Long Distance Relationships Are Challenging And Doomed From The Start
By Anonymous
In theory it was a summertime romance, but in actually it was a challenging long distance relationship. The relationship had all the components of a summer romance, and it had the potential to grow into more. But it was doomed from the start.
Two lifeguards were working together at a pretentious beach club in New England, each who spent more time looking into the other’s eyes rather than the pool. She captivated him with her intelligence and caring nature. He lured her in with compliments, his passion for politics, and especially his problems. Bipolar disorder, depression, back pains, the list was endless. For each and every problem, new and old, he explained to her, she listened and responded. She sat there with open ears and a gradually opening heart ready to fix this scarred boy.
It is not to say that she did not have her own personal problems as well. She had trust issues— particularly a fear of opening up—and avoided commitment at all costs. However, her concealment of personal problems balanced his overcompensation. Yet she was not passive in nature, for even he called her “a little too opinionated”, in subjects that were comfortable to her she was the fiercest of advocates. He liked this about her half the time, for he was also very opinionated, which led to many disagreements. Yet, this was not the catalyst to the downfall.
It was late August; with her departure for college approaching, both were becoming more candid with each other. Though neither would bluntly state their feelings toward the other, they were implied. However, always the clear thinker, she tried to be rational; every time he instigated a date she turned him down. She would become attached if they spent increased time together and this was a fearful thought. In a mere few days she would be starting a new chapter in her life, thus the old feelings must draw to a close. He was afraid to tell how her he felt, just as she was afraid of what she was feeling. So she left, only giving him a hug goodbye.
On her way to the airport, he texted her telling of a dream he had. The two of them had been dancing and full of life, until she left, after that her roommates came and killed him. Through his revelation she clearly saw his fears, what he thought would happen to their connection when she left, cessation.
Upon arriving at school, she continued to talk to him; neither was able or willing to let go. Talking to him did not hinder her new experience; instead, it was enhanced. She loved having a piece of home always with her. Finally, both admitted their feelings towards each other. The question of starting a relationship was disclosed, yet a definitive answer was not to be found. He eventually became a source of comfort and security, until he abruptly stopped answering her texts.
Her friends urged her to move on with her life. She was in college, young, motivated and had the world at her feet. He was back in New England, often unmotivated, flawed, and scarred. He needed her more than she needed him. She deserved better according to everyone but her. She sympathized with his flaws, wanted to fix them, and wanted to be his muse. So one night in a drunken frenzy, discouraged by his failure to ever respond, she texted him “I like you but I can’t”. He responded saying he felt the same exact way. Finally all cards were on the table. The two spent the night explaining and figuring out a solution, which came to be a long distance relationship.
This was the worst solution. She began to grow anxious about being tied down and no longer independent.

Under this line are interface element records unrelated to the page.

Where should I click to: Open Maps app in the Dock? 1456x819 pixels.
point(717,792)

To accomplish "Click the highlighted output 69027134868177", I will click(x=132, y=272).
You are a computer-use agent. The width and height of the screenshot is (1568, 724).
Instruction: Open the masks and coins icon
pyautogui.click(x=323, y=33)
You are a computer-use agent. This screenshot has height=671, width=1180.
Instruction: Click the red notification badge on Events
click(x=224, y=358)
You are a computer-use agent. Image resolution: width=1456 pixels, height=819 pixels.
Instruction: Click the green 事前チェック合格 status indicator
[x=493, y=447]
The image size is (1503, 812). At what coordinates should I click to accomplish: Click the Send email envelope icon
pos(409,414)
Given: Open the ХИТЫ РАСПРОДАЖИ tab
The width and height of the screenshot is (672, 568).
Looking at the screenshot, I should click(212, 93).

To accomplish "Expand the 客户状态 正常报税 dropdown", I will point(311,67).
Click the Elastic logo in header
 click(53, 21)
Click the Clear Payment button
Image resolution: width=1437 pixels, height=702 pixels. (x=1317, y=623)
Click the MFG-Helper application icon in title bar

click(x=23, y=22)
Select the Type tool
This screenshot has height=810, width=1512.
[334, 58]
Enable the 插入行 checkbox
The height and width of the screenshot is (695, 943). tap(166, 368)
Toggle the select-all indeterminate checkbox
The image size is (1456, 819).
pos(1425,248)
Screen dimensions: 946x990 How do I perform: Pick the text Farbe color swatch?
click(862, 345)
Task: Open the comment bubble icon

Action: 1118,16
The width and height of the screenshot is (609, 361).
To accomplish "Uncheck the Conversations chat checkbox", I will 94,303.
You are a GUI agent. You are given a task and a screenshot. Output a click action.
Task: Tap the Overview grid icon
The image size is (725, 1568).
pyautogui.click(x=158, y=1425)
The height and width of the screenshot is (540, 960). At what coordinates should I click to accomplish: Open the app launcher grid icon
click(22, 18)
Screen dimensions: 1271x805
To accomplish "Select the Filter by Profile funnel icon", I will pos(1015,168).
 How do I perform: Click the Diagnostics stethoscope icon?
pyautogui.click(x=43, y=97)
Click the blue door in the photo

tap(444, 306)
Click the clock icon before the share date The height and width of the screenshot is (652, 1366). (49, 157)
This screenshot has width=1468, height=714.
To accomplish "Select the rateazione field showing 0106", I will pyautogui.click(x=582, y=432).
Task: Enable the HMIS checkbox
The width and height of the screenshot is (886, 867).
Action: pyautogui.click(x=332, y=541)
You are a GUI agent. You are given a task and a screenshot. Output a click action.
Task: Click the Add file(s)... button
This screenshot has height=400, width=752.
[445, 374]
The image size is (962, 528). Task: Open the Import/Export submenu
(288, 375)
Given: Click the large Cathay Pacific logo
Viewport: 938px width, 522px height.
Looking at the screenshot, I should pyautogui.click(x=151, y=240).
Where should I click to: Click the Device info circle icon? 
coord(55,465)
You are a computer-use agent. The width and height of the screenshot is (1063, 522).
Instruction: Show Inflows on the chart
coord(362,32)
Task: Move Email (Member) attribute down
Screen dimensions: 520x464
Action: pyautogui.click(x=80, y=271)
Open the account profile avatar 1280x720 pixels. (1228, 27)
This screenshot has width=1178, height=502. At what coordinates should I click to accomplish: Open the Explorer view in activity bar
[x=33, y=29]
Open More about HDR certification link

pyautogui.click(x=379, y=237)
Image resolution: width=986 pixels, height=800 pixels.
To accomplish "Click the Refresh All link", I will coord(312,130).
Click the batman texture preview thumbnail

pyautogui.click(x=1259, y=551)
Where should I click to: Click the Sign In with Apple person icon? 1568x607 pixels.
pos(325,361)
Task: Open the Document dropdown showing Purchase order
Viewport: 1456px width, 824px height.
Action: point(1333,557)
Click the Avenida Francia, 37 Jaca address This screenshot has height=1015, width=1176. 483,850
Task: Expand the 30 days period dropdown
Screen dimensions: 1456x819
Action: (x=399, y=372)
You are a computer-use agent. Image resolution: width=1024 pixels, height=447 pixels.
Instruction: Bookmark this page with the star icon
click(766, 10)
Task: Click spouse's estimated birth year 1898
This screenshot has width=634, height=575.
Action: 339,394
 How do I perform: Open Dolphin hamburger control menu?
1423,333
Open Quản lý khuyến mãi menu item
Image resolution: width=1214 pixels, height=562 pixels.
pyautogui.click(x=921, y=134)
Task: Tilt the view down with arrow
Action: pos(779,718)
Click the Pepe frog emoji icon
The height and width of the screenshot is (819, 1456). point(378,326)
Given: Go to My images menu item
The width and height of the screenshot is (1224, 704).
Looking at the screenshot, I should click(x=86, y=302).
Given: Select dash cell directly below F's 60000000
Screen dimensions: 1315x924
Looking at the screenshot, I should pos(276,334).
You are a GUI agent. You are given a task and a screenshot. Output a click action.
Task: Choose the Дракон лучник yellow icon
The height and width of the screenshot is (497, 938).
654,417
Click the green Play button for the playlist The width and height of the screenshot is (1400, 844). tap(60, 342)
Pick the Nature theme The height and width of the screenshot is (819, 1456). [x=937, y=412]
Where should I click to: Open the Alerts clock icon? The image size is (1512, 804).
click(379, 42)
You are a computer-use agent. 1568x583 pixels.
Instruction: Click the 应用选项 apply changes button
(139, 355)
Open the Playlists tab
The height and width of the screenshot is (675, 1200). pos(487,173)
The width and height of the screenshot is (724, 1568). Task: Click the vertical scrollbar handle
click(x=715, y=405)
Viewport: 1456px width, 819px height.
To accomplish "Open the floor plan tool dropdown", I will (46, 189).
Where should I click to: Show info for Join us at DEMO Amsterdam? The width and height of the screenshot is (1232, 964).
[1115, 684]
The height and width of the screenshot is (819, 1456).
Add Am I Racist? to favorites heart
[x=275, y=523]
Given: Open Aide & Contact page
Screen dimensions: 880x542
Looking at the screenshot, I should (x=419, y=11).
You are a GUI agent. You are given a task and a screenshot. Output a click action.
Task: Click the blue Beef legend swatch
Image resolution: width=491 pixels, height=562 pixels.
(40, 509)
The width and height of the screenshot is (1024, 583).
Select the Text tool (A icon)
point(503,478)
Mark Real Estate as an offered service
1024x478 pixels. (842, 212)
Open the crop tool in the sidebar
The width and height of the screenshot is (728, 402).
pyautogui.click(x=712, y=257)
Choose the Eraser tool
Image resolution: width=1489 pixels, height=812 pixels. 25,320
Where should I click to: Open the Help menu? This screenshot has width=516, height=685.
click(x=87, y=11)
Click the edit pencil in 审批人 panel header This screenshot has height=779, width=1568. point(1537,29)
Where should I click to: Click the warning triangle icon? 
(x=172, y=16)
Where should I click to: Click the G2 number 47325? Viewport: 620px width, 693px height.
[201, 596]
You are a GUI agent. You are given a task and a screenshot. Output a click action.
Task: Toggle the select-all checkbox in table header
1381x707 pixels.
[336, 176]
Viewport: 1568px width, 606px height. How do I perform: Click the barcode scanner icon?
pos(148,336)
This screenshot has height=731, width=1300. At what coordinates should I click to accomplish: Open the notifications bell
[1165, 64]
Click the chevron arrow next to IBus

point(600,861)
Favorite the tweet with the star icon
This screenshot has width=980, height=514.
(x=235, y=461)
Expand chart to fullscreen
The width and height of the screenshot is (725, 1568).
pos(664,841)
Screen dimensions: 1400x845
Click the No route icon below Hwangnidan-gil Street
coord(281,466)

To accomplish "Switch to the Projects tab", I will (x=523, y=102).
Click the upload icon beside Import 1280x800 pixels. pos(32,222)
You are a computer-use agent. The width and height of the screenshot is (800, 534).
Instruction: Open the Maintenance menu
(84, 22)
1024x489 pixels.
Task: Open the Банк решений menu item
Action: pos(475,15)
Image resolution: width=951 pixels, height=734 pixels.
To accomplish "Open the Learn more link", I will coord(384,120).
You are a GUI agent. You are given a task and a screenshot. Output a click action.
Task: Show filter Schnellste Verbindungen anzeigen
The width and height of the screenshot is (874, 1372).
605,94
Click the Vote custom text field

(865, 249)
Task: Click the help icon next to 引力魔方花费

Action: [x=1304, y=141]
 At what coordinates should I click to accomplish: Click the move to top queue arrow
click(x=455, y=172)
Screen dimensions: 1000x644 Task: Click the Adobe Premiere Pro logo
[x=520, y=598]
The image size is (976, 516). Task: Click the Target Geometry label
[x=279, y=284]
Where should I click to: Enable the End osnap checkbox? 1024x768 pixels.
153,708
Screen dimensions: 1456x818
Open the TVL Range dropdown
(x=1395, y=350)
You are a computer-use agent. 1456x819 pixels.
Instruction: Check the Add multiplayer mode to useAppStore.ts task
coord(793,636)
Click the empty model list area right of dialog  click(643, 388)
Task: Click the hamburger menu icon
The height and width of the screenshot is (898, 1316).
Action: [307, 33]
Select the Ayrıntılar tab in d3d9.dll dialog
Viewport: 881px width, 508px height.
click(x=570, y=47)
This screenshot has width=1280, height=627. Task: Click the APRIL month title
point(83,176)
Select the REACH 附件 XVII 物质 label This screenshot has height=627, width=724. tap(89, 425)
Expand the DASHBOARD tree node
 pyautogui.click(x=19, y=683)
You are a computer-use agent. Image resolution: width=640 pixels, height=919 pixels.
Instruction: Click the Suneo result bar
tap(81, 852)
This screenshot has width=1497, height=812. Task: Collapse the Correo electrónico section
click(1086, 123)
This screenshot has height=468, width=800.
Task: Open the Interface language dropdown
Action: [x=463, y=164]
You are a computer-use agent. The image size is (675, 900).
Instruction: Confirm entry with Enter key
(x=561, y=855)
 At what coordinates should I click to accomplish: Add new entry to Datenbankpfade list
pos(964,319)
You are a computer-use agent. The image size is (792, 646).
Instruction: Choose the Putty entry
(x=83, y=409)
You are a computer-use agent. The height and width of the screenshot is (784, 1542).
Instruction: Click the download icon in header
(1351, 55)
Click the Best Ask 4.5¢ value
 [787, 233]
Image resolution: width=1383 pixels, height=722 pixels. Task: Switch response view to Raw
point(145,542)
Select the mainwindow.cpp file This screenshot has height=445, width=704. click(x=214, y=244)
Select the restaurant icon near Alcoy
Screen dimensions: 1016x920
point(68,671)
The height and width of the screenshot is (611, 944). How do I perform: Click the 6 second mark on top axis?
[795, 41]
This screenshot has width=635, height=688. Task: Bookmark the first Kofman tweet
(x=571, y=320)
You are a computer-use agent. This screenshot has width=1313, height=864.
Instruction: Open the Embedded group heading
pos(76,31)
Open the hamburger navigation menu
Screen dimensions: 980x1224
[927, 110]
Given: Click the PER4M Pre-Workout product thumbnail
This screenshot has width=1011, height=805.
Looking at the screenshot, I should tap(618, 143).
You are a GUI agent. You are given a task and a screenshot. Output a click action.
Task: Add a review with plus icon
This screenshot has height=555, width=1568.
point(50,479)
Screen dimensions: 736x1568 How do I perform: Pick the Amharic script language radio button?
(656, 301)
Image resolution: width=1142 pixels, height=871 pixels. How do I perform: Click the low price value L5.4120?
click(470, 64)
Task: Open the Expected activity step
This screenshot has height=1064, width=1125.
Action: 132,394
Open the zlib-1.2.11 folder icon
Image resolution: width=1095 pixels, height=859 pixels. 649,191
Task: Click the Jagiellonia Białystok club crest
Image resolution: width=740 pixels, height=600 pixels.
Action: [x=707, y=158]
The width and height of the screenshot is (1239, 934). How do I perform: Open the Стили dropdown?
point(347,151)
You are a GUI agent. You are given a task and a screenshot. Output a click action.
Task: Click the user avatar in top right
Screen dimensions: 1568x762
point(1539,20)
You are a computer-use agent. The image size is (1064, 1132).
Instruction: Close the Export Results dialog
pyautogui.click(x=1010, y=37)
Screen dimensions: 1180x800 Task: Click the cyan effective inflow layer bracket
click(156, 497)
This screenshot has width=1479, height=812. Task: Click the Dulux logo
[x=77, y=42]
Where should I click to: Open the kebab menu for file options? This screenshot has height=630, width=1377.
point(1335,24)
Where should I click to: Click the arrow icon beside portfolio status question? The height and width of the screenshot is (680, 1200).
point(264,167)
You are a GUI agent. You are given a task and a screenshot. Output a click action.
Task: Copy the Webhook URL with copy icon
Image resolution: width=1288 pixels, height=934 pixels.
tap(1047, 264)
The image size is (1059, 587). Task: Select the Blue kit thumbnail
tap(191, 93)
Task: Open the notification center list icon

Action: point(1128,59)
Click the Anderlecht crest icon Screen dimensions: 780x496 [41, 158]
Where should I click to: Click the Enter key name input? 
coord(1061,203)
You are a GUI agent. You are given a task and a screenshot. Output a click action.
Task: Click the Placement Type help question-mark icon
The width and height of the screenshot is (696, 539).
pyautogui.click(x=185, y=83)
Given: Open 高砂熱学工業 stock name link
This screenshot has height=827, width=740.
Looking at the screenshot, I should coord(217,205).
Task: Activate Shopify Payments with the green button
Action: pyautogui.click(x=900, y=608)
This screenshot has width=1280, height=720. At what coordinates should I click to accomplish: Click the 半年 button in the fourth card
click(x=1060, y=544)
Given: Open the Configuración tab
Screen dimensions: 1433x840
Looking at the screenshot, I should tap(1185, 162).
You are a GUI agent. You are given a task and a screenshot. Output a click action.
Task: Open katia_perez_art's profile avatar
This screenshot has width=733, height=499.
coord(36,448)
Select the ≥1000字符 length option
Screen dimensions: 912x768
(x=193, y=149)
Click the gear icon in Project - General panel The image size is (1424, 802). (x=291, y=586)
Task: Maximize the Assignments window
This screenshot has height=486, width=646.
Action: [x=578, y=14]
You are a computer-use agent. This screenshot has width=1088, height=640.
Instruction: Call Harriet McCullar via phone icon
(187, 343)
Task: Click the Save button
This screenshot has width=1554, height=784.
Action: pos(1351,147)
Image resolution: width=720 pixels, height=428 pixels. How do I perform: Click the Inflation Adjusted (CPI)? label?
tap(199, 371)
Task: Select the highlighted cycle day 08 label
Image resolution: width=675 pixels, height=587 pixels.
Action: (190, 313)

For independence was a mantra in her life, it was how she was raised. She stopped eating, nights became longer, as well as the hours stressing over the relationship. So she cheated. One night, in the woods with some random guy, she thought of him the whole time. That night, she did not sleep, she stayed up all night tossing and turning about her infidelity. The next morning she texted him, and ended the relationship. But still, neither was able to let go.
This relationship had all the components of a summer romance. The passion, the captivation with the other, the aching needs to touch and to feel. Both idealized each other. He was wounded in so many ways, but she was there to fix him, to make him love again. But they were in a poisonous cycle of fighting and hopelessness shifting to desire and care. This cycle led her to see that this could not work. He had so many problems, too many to fix. Every day he unleashed a new difficulty; she was running out of answers and words to say. But whatever the issue or fight, he always came back to her, saying how much he missed her, how special she was, and this drew her in deeper.
He was supposed to fly down and visit, a week before, he broke up with her. He needed her to be just a friend; the relationship was too taxing on him. Two days later they got back together. Then he told her he could no longer come down, and she knew it had to end. She wanted to break up with him, but he had just gotten bad news about needing a bad surgery. Like a nurse drawn to a wounded soldier, she felt compelled to stay.
The relationship started like a glass of water before putting lemonade mix in. It started pure, clear, and crisp, just as most summer romances do. When the mix is poured in the water it becomes convoluted, everything is foggy and unclear. Similar to the girl and boy’s emotions over the summer, both were unsure about the connection. Then the mix is poured in, everything is cohesive at that point. The drink, like the bond between the two, is sickeningly sweet. Like the mixed drink, the two seemed to mesh well together and the relationship works. However, as the time passes, and the mix begins to drift to the bottom of the glass, the taste turns bad. No longer is the combination of the two beneficial, it is tainted. Yet though the relationship is marred, the two are stuck together, trapped in the glass—in the poisonous cycle—at least until summer returns.